§ EXERCISE PROMPT: At the line that holds "You are a computer-use", start repeating, and keep going exactly through the final line of the material; include both ends and skip the pictures.

+ + + + + + +

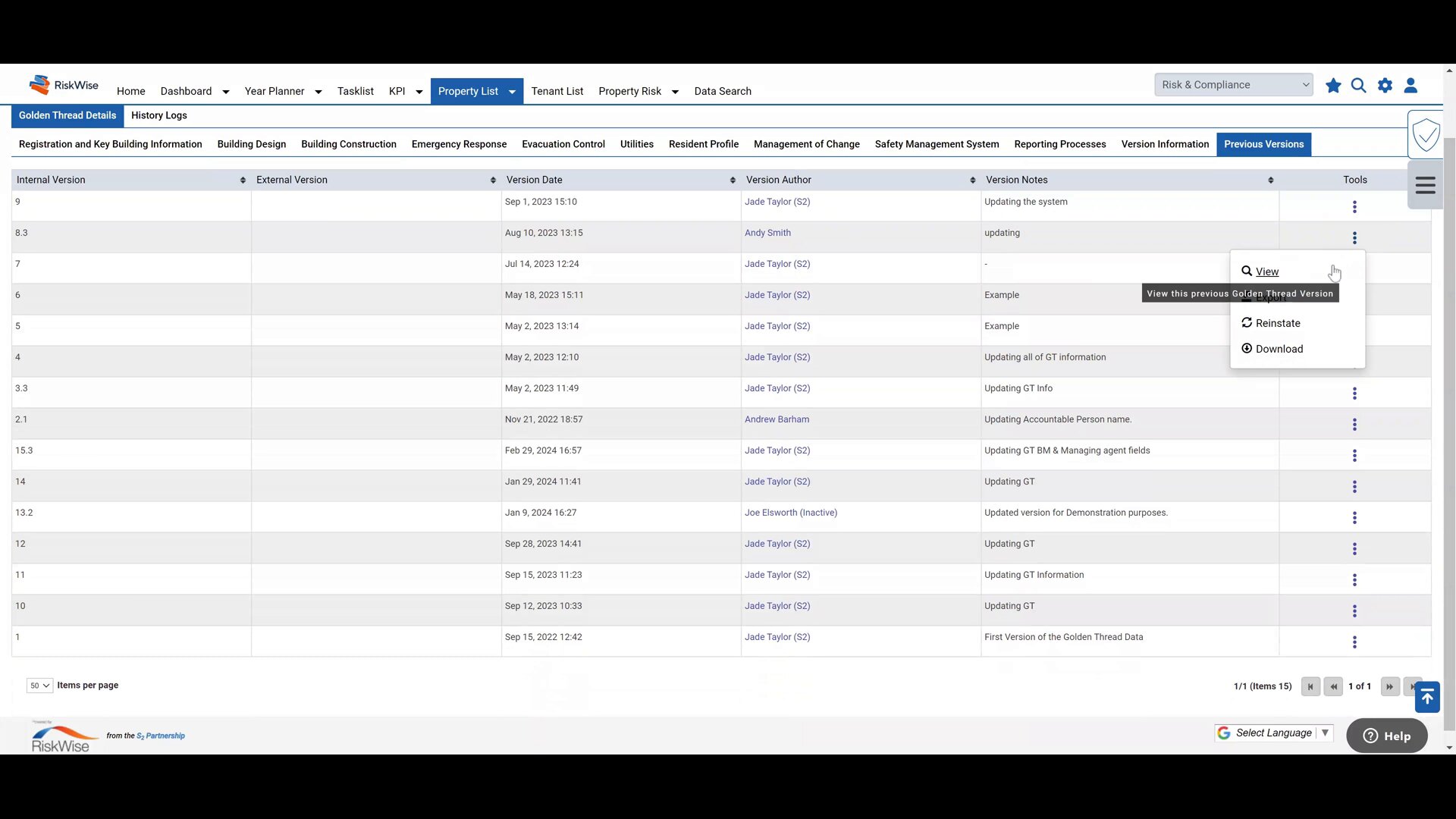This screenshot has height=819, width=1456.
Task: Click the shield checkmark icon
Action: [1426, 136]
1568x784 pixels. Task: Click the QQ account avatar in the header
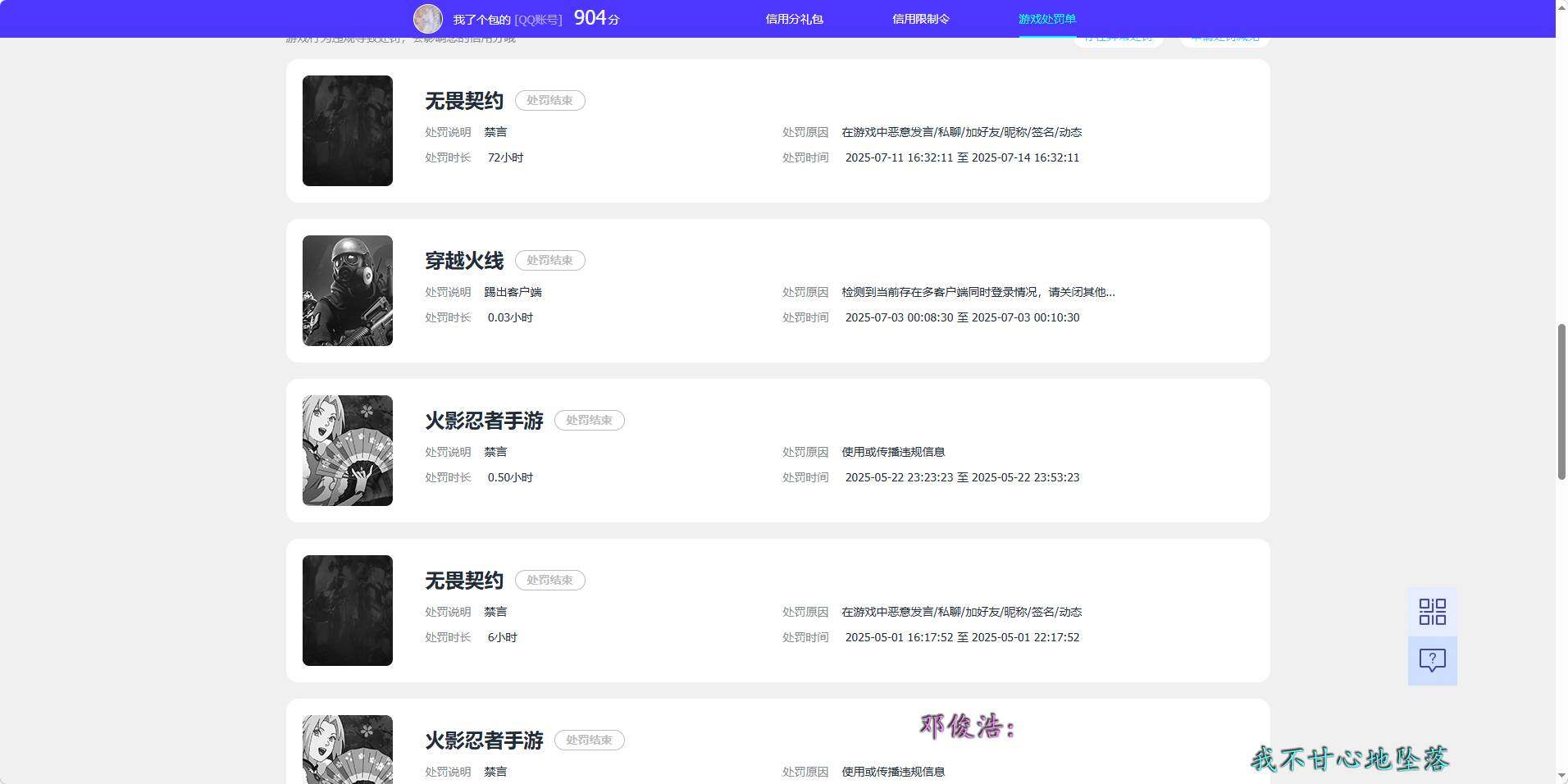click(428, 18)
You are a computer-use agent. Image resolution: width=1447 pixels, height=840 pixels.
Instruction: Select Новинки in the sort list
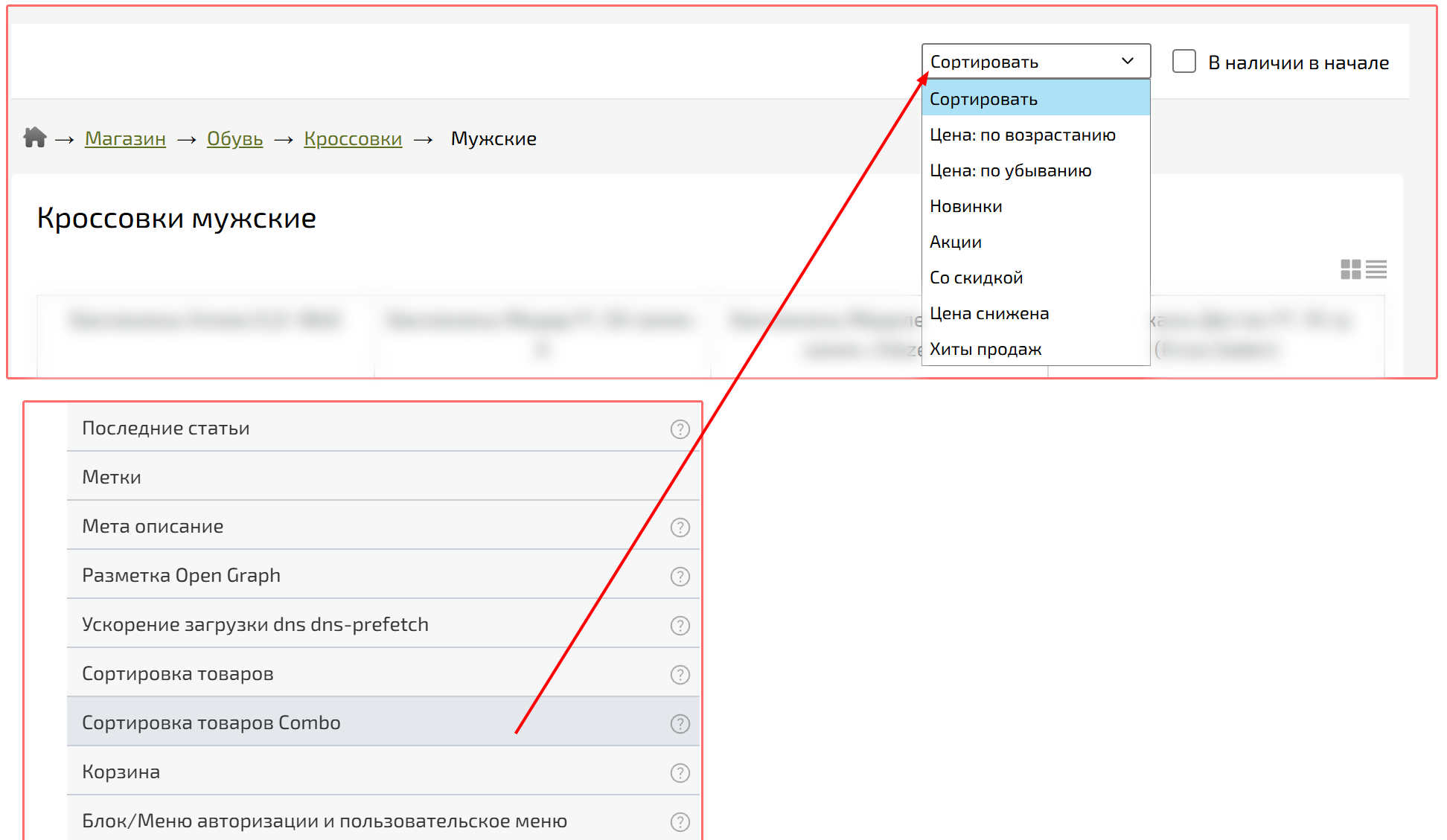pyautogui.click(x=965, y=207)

+ + + + + + +

§ ANSWER AREA:
You are a computer-use agent. Image resolution: width=1447 pixels, height=840 pixels.
Instruction: Select Новинки in the sort list
pyautogui.click(x=965, y=207)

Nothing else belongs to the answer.